*** Given passage ***

Creativity and Perceptions in Management: Metaphors
All in all we use a lot of metaphors to describe aspects of our lives and this includes organizational life. Morgan (1986, 1997) found eight such metaphors to describe corporations: Machine, Organism, Brain, Culture, Political systems, Psychic prison, Flux and transformation, Instrument of domination.
The machine metaphor is characterised by an unfeeling rationality, efficiency, run like clockwork, bureaucracy, Ford’s assembly line, …
The biological/organism metaphor is about being alive, your own needs, interdependent parts, collaboration, evolving, but neglects the role of culture and coherence of organism that might not be found in an organisation. Machines don’t start wars. (More in a table on page 73)
Social metaphors came about when it became clear that corporate culture is important for performance. Knowledge is tied to the field where it is created. Morgan suggested images of organisational culture as Glue, an iceberg, an onion or an umbrella.
Cognitive metaphors emphasize intellectual capital and intangible assets, talking about knowledge management, creative networks and the learning organisation. Here it is important to note though that it is mostly the individual that learns. The brain metaphor is well placed here, with channels of communication and distributed knowledge. We draw attention to the hidden aspects of the organisation and the tacit knowledge locked away.
Systemic metaphors are about networks, focussing on the channels of communication. Complexity comes into play here, drawing on the chaos principle, with some of these channels emergeing and going away. Making them possible is important.
In complexity you see emergence, self-organization, informality and also unpredictability. You have loosely coupled networks of self-organizing actors. You do not tell people what to do, but presume them to be intelligent, continuously learning and modifying their behaviour dependent on the feedback they get. The direction must be clear though.

*** End of Given passage ***
*** Source material ***

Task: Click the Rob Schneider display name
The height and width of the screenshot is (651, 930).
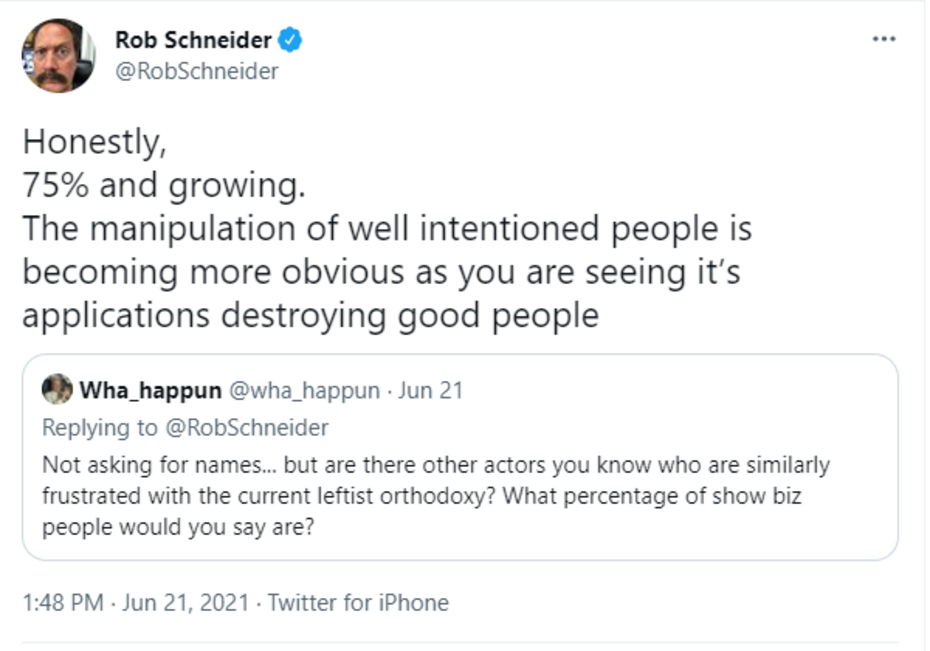Action: coord(193,41)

*** End of Source material ***

Required action 1
Rewrite the passage on management metaphors from the words that begin with "The machine metaphor" through the words "on page 73)", replacing "clockwork" with "a Swiss watch".
Required action 2
Write the next part of the passage on management metaphors, picking up after its final sentence.

Response area 1
The machine metaphor is characterised by an unfeeling rationality, efficiency, run like a Swiss watch, bureaucracy, Ford’s assembly line, …
The biological/organism metaphor is about being alive, your own needs, interdependent parts, collaboration, evolving, but neglects the role of culture and coherence of organism that might not be found in an organisation. Machines don’t start wars. (More in a table on page 73)

Response area 2
What is the implication of all of this? Metaphors often reflect the values of those that selected them. There is a strong relationship between what we think and what we do and metaphors help in connecting the two.
Management Metaphors
These are also common, and often based around team sports these days. Others are warlike or spiritual metaphors. We started out as seeing management as a captain, while leaning more towards the idea of a coach these days. An author, jazz musician or potter are other metaphors found.
Paradigms
When a school of thought hardens, it becomes a paradigm, an assumption that isn’t questioned. The functionalist paradigm sees our world as orderly and understandable, with the organisations having specific goals. The interpretative paradigm sees it as a social relationship. Westerners favor rational analysis and focus on the task. Now we are starting to put more emphasis on the relationship and enterpreneurial forms of managment put more focus on the powers of perception rather than analysis. Firms are decentralizing, going into cells, boundaries moving or going away and more holistic analysis is taking place. A paradigm shift seems to be happening that is not easy.